Copia literalmente el texto sobre la identidad desde «La noción de identidad» hasta «y sus contextos.».

— FRAGMENTO MOSTRADO —
##############################
Marco teórico

Identidad

2.1. Un proceso en constante (re)construcción

La noción de identidad ha sido definida históricamente desde diversos campos de conocimiento: mientras que las ciencias duras la limitan a la igualdad constante entre dos expresiones, remarcando su invariabilidad, las ciencias sociales resaltan «la condición por siempre provisional de la identidad» (Bauman, 2005: 41), entendiéndola como una construcción en constante reformulación. Desde el campo de la antropología, este término se constituyó y enriqueció a partir de los estudios de las relaciones entre etnias, lo cual derivó en una superposición con la noción de cultura. Este apartado se propone dilucidar los límites entre ambos términos con el fin de alcanzar una comprensión más profunda de los procesos sociales y sus contextos.
##############################
— BLOQUE DE DATOS —

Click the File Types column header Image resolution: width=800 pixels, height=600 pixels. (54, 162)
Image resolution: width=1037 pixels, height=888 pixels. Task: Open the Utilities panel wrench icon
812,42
##############################
— RESPUESTA RESUELTA —
La noción de identidad ha sido definida históricamente desde diversos campos de conocimiento: mientras que las ciencias duras la limitan a la igualdad constante entre dos expresiones, remarcando su invariabilidad, las ciencias sociales resaltan «la condición por siempre provisional de la identidad» (Bauman, 2005: 41), entendiéndola como una construcción en constante reformulación. Desde el campo de la antropología, este término se constituyó y enriqueció a partir de los estudios de las relaciones entre etnias, lo cual derivó en una superposición con la noción de cultura. Este apartado se propone dilucidar los límites entre ambos términos con el fin de alcanzar una comprensión más profunda de los procesos sociales y sus contextos.